Dans les Centres Hospitaliers, on tend à gommer toute spécialisation psychiatrique, par le regroupement managérial, les fusions entre hôpitaux, imposant sa nouvelle règle capitaliste et pervertissant le soin. Cela a changé radicalement les pratiques, a entamé le travail en équipe et les possibilités de travail psychothérapique. La référence clinique et psychopathologique est supposément has been, tout comme la clinique psychiatrique. Les psychoses sont ravalées au rang de déficit ou trouble neurologique, des nominations nouvelles réduisent la souffrance psychique à une organicité. Silence, on compte – on ne diagnostique plus. On oriente à tout va, on dévalorise le statut de la parole, on vulgarise le métier et ses fondements, l’engagement et la responsabilité, tant du côté du psychologue que du patient. Sur les ondes, on en appelle à La Psychologie pour traiter le malaise sociétal, trompant quelque peu le public sur ce que peut être le traitement par la parole.

Ainsi, une idéologie d’un soin sans parole s’est infiltrée, amenant des pratiques scientistes et techniques, opposées aux pratiques cliniques qui jusque-là avaient fait leurs preuves. Sans en respecter le corollaire, elles tendent à dénier le psychisme, l’inconscient, la fonction des symptômes et la parole. La santé mentale, autre signifiant qui a annulé celui de maladie mentale, implique alors une politique du corps, soutenue par le Droit. Nos patients sont renommés usagers, ils consomment au marché des soins, et peuvent juger de la qualité hôtelière, noter leur degré de satisfaction ou bien porter plainte.

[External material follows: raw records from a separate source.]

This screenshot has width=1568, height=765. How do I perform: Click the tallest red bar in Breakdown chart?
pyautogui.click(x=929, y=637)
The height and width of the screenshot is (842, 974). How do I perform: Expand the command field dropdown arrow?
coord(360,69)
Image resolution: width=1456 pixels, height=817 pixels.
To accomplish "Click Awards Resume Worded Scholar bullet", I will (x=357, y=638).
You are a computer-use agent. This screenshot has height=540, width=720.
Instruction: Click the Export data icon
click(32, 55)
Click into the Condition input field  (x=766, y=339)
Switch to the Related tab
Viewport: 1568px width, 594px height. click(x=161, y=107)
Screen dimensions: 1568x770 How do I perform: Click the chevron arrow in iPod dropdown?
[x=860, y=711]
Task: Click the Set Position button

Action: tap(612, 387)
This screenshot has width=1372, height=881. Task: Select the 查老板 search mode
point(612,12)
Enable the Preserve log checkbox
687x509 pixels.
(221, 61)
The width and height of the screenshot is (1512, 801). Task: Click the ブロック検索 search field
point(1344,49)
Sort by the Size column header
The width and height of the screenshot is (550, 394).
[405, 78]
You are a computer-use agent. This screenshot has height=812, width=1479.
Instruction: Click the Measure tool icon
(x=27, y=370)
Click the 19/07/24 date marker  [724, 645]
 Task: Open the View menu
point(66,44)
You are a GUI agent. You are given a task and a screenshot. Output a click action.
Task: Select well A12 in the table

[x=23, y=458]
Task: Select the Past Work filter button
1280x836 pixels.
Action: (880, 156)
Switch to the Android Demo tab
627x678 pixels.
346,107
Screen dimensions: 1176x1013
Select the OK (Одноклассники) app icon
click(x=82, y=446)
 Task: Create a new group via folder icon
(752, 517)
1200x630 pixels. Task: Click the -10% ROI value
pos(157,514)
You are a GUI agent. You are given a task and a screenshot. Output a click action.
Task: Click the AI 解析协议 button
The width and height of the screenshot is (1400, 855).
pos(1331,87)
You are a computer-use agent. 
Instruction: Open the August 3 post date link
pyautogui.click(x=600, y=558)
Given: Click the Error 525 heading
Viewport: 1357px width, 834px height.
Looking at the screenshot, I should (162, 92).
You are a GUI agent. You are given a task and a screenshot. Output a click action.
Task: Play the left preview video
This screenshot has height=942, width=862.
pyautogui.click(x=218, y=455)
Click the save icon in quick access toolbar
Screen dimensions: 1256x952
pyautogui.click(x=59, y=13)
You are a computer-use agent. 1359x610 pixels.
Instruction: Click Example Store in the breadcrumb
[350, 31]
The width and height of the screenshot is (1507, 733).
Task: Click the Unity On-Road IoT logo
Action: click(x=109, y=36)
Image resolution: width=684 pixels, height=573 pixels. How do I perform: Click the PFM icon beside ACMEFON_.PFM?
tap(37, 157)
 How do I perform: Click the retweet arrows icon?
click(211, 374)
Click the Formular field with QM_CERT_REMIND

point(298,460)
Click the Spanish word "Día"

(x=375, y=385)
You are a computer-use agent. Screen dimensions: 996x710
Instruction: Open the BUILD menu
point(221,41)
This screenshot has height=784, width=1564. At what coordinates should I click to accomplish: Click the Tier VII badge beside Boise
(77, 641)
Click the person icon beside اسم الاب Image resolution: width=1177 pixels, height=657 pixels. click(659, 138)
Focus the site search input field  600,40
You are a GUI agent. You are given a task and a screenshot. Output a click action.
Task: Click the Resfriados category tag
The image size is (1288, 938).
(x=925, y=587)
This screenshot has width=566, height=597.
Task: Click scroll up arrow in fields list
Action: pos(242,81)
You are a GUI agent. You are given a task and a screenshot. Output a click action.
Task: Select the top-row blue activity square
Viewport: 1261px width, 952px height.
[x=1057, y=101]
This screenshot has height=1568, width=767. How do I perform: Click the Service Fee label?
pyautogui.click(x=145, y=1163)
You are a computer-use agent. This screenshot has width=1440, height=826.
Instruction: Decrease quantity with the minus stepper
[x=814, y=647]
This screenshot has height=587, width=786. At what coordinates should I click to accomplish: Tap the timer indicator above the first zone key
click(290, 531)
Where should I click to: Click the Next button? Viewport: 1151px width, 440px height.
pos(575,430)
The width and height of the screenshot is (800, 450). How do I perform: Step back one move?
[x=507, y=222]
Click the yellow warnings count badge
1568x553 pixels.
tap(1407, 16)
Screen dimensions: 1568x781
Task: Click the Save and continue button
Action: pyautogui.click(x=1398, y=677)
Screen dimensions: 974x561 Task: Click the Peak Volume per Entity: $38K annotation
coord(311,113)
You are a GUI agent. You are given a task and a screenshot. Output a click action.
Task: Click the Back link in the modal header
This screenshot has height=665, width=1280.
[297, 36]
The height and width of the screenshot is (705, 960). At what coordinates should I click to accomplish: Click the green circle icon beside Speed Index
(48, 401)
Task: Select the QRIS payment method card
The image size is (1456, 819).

Ce sont des individus, poussés à toujours plus-de-jouir, que l’on n’écoute plus dans leur singulière intimité.

La dépsychiatrisation et la désinstitutionalisation montrent leurs impasses et ravages. Des lits d’hospitalisation ferment régulièrement, à bas bruit, sans se préoccuper des destins de la détresse et la souffrance des patients, chassés vers le libéral ou le privé. Dans les CMP (centre-médico-psychologique), les listes d’attente des demandeurs règnent en maître, se passant parfois d’échanges cliniques, c’est l’ordre chronologique qui commande. Commande politique, administrative, comptable.

Miquel Bassols le formule ainsi : c’est la « loi du maître moderne occupé par la gestion de ce qu’on appelle « l’état de bien-être » mais qui apparaît très vite comme la loi folle du surmoi » [1].

Vers À quels dangers plus grands encore aurons-nous affaire demain si la clinique n’est plus au cœur de nos rencontres avec les sujets, leurrés et bernés par les discours contemporains ? Les mirages de la guérison, de la cure de jouvence, du bien-être, des thérapies pour tous, du droit au bonheur rendront plus malade encore.

Dans quels lieux vont trouver asile nos « fous », nos « malades », à qui vont-ils s’adresser demain ? Sans la permanence de la gratuité des consultations et des missions de service public, ils risquent d’être « Enfermés dehors », pour reprendre l’oxymore qu’Albert Dupontel a choisi comme titre son film de 2006.

Pourtant, le dispositif analytique reste, pour ceux qui s’y référent, une boussole pour le psychologue clinicien en institution, pour continuer à pratiquer et ne pas rester sans voie/x. La voie de la clinique psychanalytique, de l’écoute, de l’élaboration analysante et de l’interprétation. La voix de la pratique et de sa transmission quelle que soit sa forme, par des actes posés par des psychologues éclairés. Il y a une urgence vitale à défendre toute pratique de parole dans nos lieux d’hospitalités.

[1] Miquel Bassols, « Le système « psy » et son vide », La Cause Freudienne, n° 57, juin 2004, p. 24.